Когда началась Вторая мировая, писатель понял, что рано или поздно она дойдет и до СССР. Воевать для него, ипохондрика и невротика, было равносильно смертному приговору, и Хармс решил получить белый билет. Досконально изучив психиатрическую литературу и имея многолетний опыт чудачеств и эксцентрики, он убедительно симулировал душевную болезнь. Ему не только выдали белый билет, но и назначили денежное пособие от Литфонда. Некоторое время спустя сняли и запрет на публикацию его детских произведений.
[embed]https://profile.ru/culture/fokstrot-nad-bezdnoj-140-let-so-d...[/embed]
Однако временное улучшение жизненных условий не вело к счастливому концу. В августе 1941-го Хармса арестовали по подозрению в распространении «пораженческих настроений»: кто-то донес, что писатель, пребывая в свойственном ему унынии, говорил, что первая же немецкая бомба попадет в его дом, и тому подобное.
Поскольку у Хармса был психиатрический диагноз, его поместили в соответствующее отделение тюремной больницы «Крестов». Это произошло в декабре, а 2 февраля 1942 года писатель скончался, то ли от голода, то ли от лечения. На последней тюремной фотографии он крайне изможден.

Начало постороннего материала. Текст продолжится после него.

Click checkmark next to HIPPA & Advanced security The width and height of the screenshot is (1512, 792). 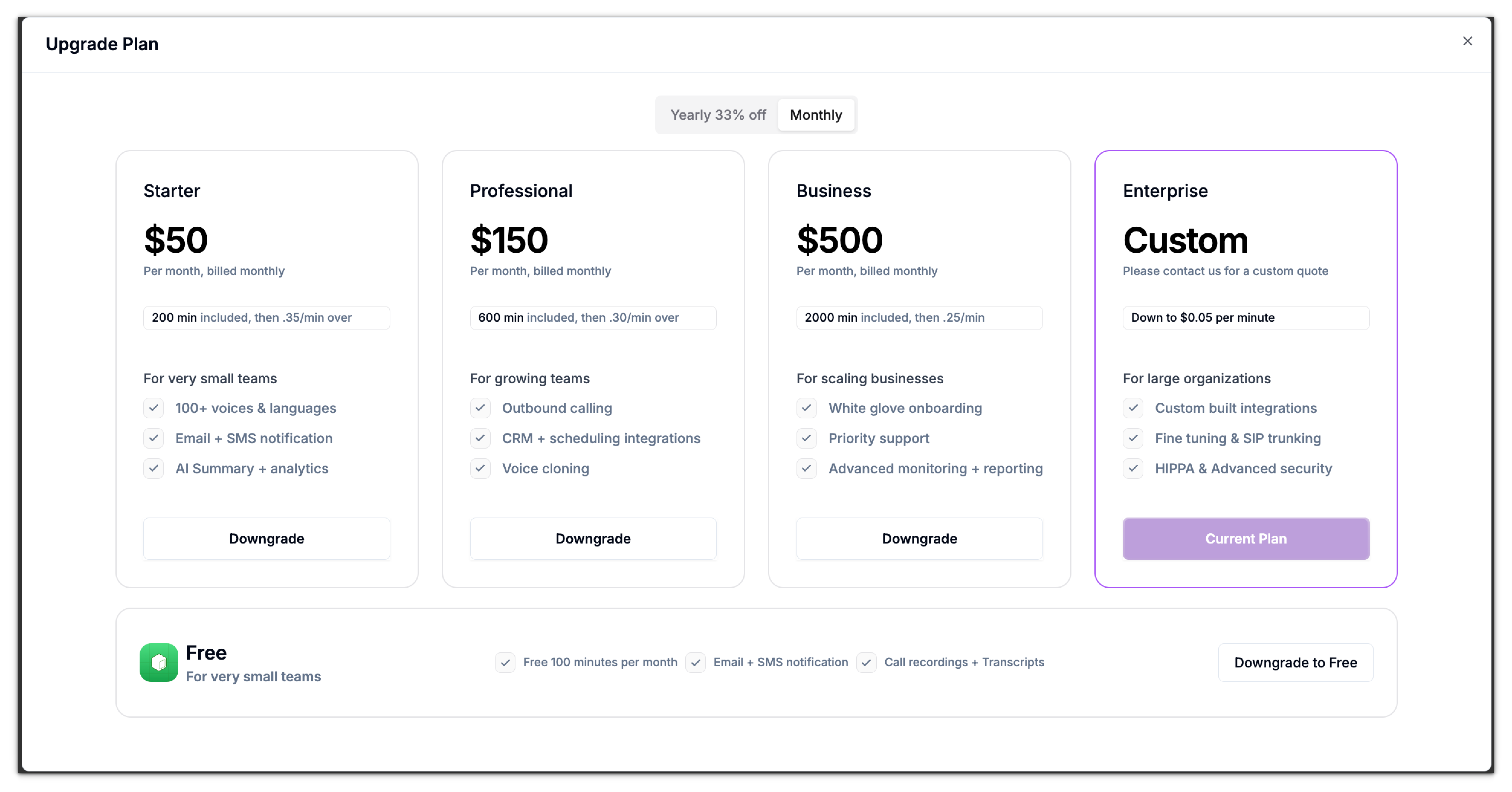1133,469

В 1960 году Хармса посмертно реабилитировали. Изредка переиздавались его детские книги, но по большому счету до перестройки он оставался полуподпольным автором, чьи произведения ходили в самиздате или выпускались за границей.
Но и этого могло бы не быть, если бы не Друскин, спасший архив писателя.
В перестройку, в конце 1980-х, началась большая мода на Хармса. Страна открывала для себя причудливый мир его фантазии, его непревзойденный юмор, по Хармсу ставили спектакли, снимали фильмы и мультфильмы.
Хармс проник даже в повседневную жизнь: в компаниях пересказывали друг другу «Лев Толстой очень любил детей...» и другие миниатюры, не зная, что их автор не Хармс, а авангардный художник Владимир Пятницкий, ради развлечения сочинявший в 1960-х анекдоты «под Хармса».
В дневнике писателя есть такая запись: «Цель всякой человеческой жизни одна: бессмертие. Есть одна прямая линия, на которой лежит всё земное. И только то, что не лежит на этой линии, может свидетельствовать о бессмертии. И потому человек ищет отклонение от этой земной линии и называет его прекрасным и гениальным». Всё творчество Хармса было попыткой отклониться от той самой земной линии.